La bonne réponse à la question de la dette est bien politique, à condition toutefois qu’il s’agisse d’une politique responsable, c’est-à-dire une politique sachant distinguer les priorités. Par exemple, lorsque la dette frôle les 80 % du PIB, comme aujourd’hui, il n’est pas responsable de s’accommoder du fait que les entreprises du CAC 40 ne payent que 8 % d’impôt sur les sociétés ni d’offrir 3 milliards d’euros par an aux restaurateurs. L’endettement qui résulte des mesures en cause est absolument intolérable.

À l’inverse, lorsque surgit une situation d’urgence, lorsque se déclare une hémorragie sociale, économique ou environnementale, la même responsabilité politique somme d’agir.

Que pèsera le vernis constitutionnel de votre règle budgétaire face à une catastrophe naturelle de grande ampleur, face à une catastrophe nucléaire, …

Debut de section - PermalienPhoto de Jean Desessard

… que vous n’osez plus prétendre impossible, face à une pandémie humaine ou animale, face à une nouvelle déflagration économique, que votre incapacité ou votre manque de volonté de réformer la finance rend toujours possible à court terme ? Rien !

La force de l’urgence balaiera vos carcans comptables, administratifs ou constitutionnels et il faudra dépenser sans compter pour affronter la crise. On aura simplement décrédibilisé un peu plus un pouvoir politique qui aura pensé un jour pouvoir se dispenser d’assumer, en temps réel, ses responsabilités fondamentales.

Le seul intérêt que l’on aurait pu trouver à ce projet de loi constitutionnelle est de rappeler solennellement aux décideurs publics la responsabilité qui est la leur dans la gestion des finances publiques. Hélas ! l’article 34 de la Constitution dispose déjà que « les orientations pluriannuelles des finances publiques s’inscrivent dans l’objectif d’équilibre des comptes ».

En conclusion, que doit-on retenir de ce texte ? D'abord, qu’il constate la faillite de la gestion de l'État par votre majorité ; ensuite, qu’il s’agit d’une loi antidémocratique qui censure, entrave et réduit le travail du Parlement ; enfin, que c’est une loi irresponsable puisque, devant les citoyens, le politique abandonne sa responsabilité pour l'enfermer dans un carcan comptable fixé par les marchés financiers.

De même qu’au football le « but en or » signifiait la fin de la partie, cette « règle d’or » signifiera la fin du débat, la fin de la décision politique, la fin du pouvoir du Parlement.

Nous ne pouvons accepter de brader ainsi la démocratie.
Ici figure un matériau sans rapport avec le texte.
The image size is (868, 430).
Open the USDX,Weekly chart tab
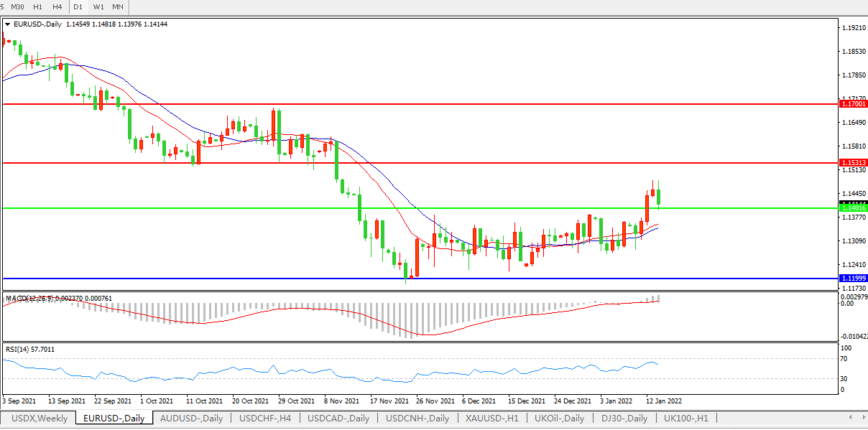pyautogui.click(x=40, y=418)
Aussi, les sénatrices et sénateurs écologistes voteront fermement contre ce texte.

Applaudissements sur les travées du groupe socialiste.
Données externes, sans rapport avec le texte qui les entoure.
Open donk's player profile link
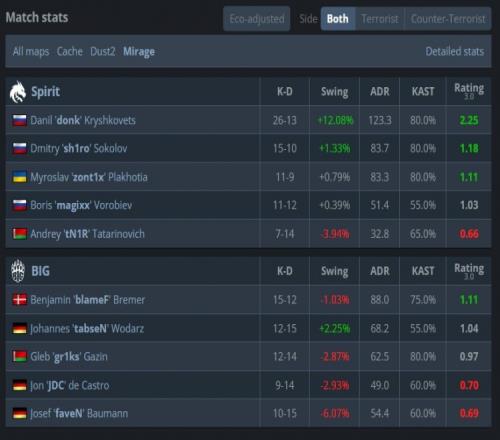The height and width of the screenshot is (440, 500). click(x=83, y=120)
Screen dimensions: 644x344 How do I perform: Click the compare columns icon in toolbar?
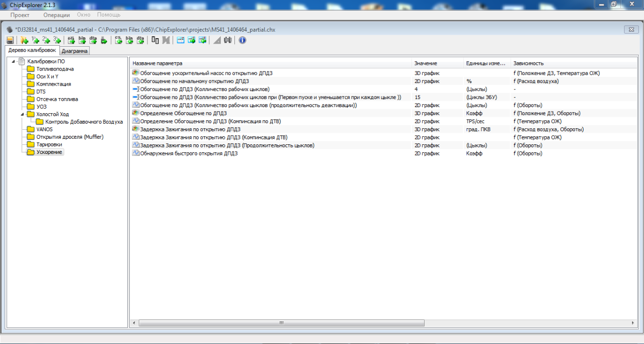tap(155, 40)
Debut de section - Permalien
François Baroin, ministre du budget, des comptes publics, de la fonction publique et de la réforme de l'État, porte-parole du Gouvernement

Monsieur Desessard, la règle du « but en or », qui s’appliquait effectivement aux compétitions européennes, n'a jamais empêché le jeu de se dérouler ; elle a juste permis de désigner le vainqueur. Pareillement, cette révision constitutionnelle n’empêchera jamais le Sénat ni l’Assemblée nationale de débattre ; elle permettra simplement de fixer un cap et de définir une méthode de travail.

Je tiens à remercier Jean-Jacques Hyest, rapporteur de la commission des lois, ainsi que Jean Arthuis et Philippe Marini, rapporteurs pour avis de la commission des finances. Je remercie également Alain Vasselle, rapporteur pour avis de la commission des affaires sociales, Jean-Paul Emorine, rapporteur pour avis de la commission de l’économie, ainsi que tous les orateurs qui ont soutenu l'esprit et la philosophie globale de ce texte.
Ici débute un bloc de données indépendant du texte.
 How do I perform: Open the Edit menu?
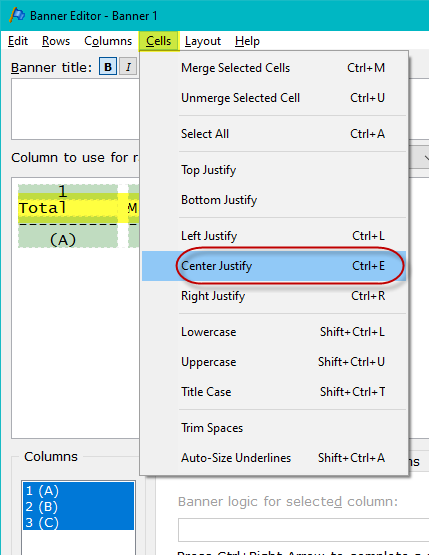pos(18,41)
Trois idées simples sous-tendent ce projet de révision constitutionnelle.

Premièrement, comme je l'ai dit au cours de mon propos liminaire, ce texte a pour objet de créer les « lois-cadres d’équilibre des finances publiques ». Ce nouvel instrument juridique, pertinent et utile, permettra à tous les gouvernements, quels qu'ils soient, de tendre vers les objectifs intangibles de réduction des déficits, objectifs qui font partie des engagements de notre pays vis-à-vis de nos partenaires européens.

Désormais, nous devons nous inscrire dans une philosophie radicalement différente de celle qui a trop longtemps prévalu et renoncer progressivement à l'addition de dépenses publiques qui ne sont pas toujours pertinentes, à l'addition de mesures dérogatoires au droit commun, ce qu'on appelle communément les niches fiscales ou les niches sociales.

Debut de section - Permalien
François Baroin, ministre

Nous devons nous inscrire résolument et durablement dans cet objectif d'équilibre des finances publiques.

Aux orateurs qui ont montré un certain scepticisme, qui craignent que le pouvoir d’initiative du Parlement ne soit altéré, je voudrais rappeler que cette même règle que nous vous proposons d’inscrire dans notre loi fondamentale est déjà en vigueur en Allemagne, cependant que d'autres pays y réfléchissent.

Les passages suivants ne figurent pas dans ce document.